Resolved Calabi-Yau Cones and Flows from L^{abc} Superconformal Field Theories

TL;DR

This paper studies D3-branes on resolved Calabi-Yau cones over L^{abc} spaces, linking geometric resolutions to baryonic directions in dual gauge theories and exploring harmonic forms and higher-dimensional cases.

Contribution

It introduces new resolved Calabi-Yau cone solutions over L^{abc} spaces and analyzes their dual gauge theory moduli space and harmonic forms, including higher-dimensional cases.

Findings

Resolved cones support harmonic (2,1)-forms affecting gauge group ranks.

Vacuum expectation values of scalar operators correspond to geometric resolutions.

Constructs square-integrable (2,2)-forms for eight-dimensional Calabi-Yau metrics.

Abstract

We discuss D3-branes on cohomogeneity-three resolved Calabi-Yau cones over L^{abc} spaces, for which a 2-cycle or 4-cycle has been blown up. In terms of the dual quiver gauge theory, this corresponds to motion along the non-mesonic, or baryonic, directions in the moduli space of vacua.
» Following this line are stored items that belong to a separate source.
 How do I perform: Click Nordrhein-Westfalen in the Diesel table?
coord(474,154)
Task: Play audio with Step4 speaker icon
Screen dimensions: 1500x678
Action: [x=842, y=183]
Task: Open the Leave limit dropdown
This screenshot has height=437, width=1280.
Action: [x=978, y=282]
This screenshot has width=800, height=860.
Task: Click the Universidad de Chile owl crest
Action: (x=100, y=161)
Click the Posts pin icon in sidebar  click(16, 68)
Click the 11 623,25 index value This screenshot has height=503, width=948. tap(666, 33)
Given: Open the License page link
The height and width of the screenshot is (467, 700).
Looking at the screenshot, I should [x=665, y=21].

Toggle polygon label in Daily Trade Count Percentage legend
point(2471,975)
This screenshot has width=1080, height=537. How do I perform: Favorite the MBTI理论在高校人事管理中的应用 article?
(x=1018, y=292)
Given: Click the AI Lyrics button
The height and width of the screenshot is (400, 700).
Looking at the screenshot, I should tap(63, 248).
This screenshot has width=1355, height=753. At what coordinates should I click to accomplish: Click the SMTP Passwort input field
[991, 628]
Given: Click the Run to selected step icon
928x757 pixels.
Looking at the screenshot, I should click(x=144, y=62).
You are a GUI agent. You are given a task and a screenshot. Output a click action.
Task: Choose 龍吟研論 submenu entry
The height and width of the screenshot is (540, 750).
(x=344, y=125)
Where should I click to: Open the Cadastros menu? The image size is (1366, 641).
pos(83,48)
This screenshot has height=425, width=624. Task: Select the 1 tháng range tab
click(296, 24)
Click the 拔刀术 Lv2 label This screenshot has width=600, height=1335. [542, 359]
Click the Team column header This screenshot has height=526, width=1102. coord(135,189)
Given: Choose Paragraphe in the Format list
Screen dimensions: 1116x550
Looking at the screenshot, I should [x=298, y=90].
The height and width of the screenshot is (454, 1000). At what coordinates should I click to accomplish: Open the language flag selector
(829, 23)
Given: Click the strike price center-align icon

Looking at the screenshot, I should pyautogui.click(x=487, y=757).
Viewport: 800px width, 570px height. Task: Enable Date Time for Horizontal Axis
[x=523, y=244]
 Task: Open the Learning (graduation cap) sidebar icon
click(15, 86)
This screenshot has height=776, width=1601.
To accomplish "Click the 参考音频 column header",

In particular, a dimension-two and/or dimension-six scalar operator gets a vacuum expectation value. These resolved cones support various harmonic (2,1)-forms which reduce the ranks of some of the gauge groups either by a Seiberg duality cascade or by Higgsing. We also discuss higher-dimensional resolved Calabi-Yau cones. In particular, we obtain square-integrable (2,2)-forms for eight-dimensional cohomogeneity-four Calabi-Yau metrics.